A durabilidade é o ponto que exige avaliação criteriosa antes de decidir. Esses materiais pedem manutenção mais frequente e resistência testada às intempéries da região específica — o que funciona bem no litoral pode não se comportar da mesma forma em clima seco e com sol intenso o ano inteiro. Quando bem especificadas, no entanto, agregam uma autenticidade que reforça o conceito do projeto inteiro, não apenas da área coberta.
Uso híbrido: misturar materiais para resolver o que um sozinho não resolve
Uma tendência que ganhou força é combinar diferentes sistemas na mesma cobertura. Telha cerâmica em um trecho, área translúcida em outro. Estrutura metálica dividindo espaço com painéis de vidro. Essa combinação amplia o controle sobre luz e ventilação ao longo do dia, criando ambientes que respondem de forma diferente pela manhã e à tarde.

“O resultado são espaços mais versáteis, capazes de responder às diferentes funções e horários de uso”, explica Bruno Moraes. O uso híbrido funciona bem justamente porque não tenta resolver tudo com um único material — reconhece que cada trecho da área externa pode ter uma necessidade diferente.
Coberturas móveis: a flexibilidade que muda o uso do espaço
As coberturas retráteis, com estruturas metálicas e painéis de vidro, policarbonato ou tecidos técnicos, permitem abrir e fechar o ambiente conforme o clima do dia.
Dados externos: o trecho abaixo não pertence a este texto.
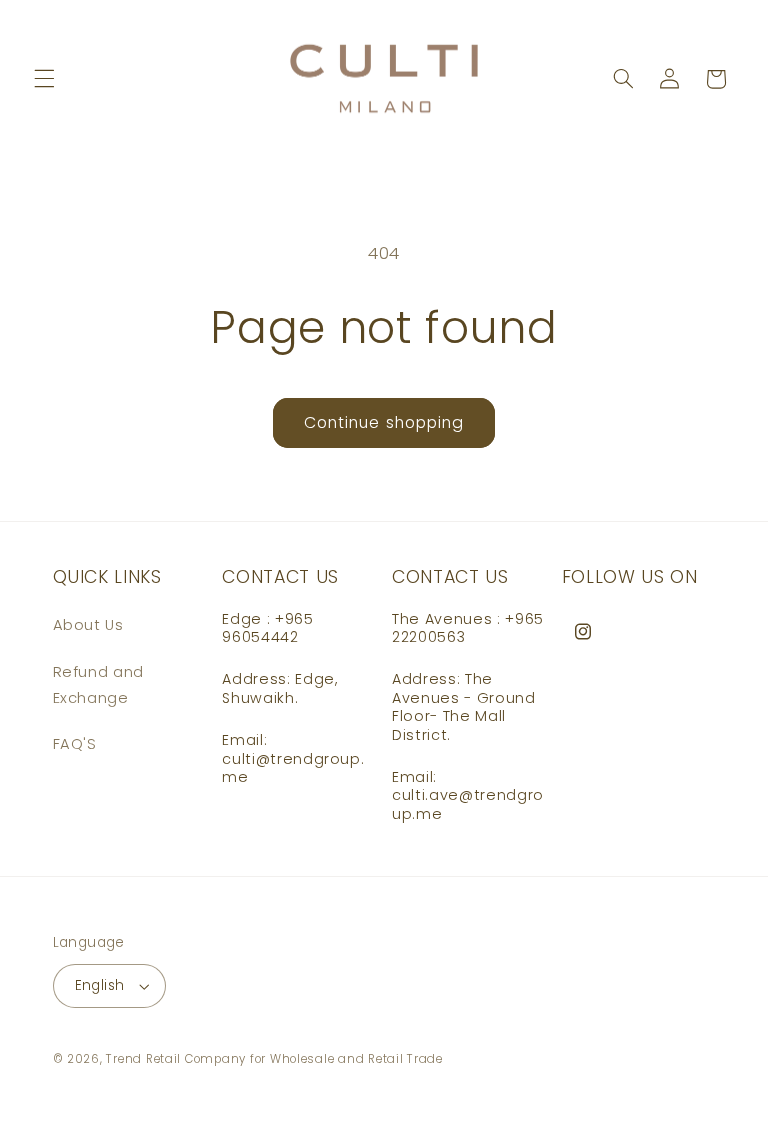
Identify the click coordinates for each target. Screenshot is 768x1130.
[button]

É a solução que dá mais controle ao morador, transformando a área externa em espaço aberto nos dias amenos e protegido nos dias de chuva ou frio.

A execução, aqui, decide o sucesso do investimento. “Recomendo sempre orçar esse tipo de solução com um profissional especializado. Além da qualidade do acabamento, isso evita dores de cabeça futuras, como infiltrações ou danos a equipamentos e mobiliário”, orienta o arquiteto. Cobertura móvel malfeita custa caro duas vezes: na instalação e no reparo.
O que decide a escolha certa
Quatro fatores pesam mais do que qualquer preferência estética isolada: o clima predominante da região, a incidência solar ao longo do dia, a frequência de uso do espaço e a integração com a linguagem arquitetônica da casa. Ventilação cruzada, inclinação adequada e escoamento de água completam a lista técnica que evita problemas estruturais anos depois da obra pronta.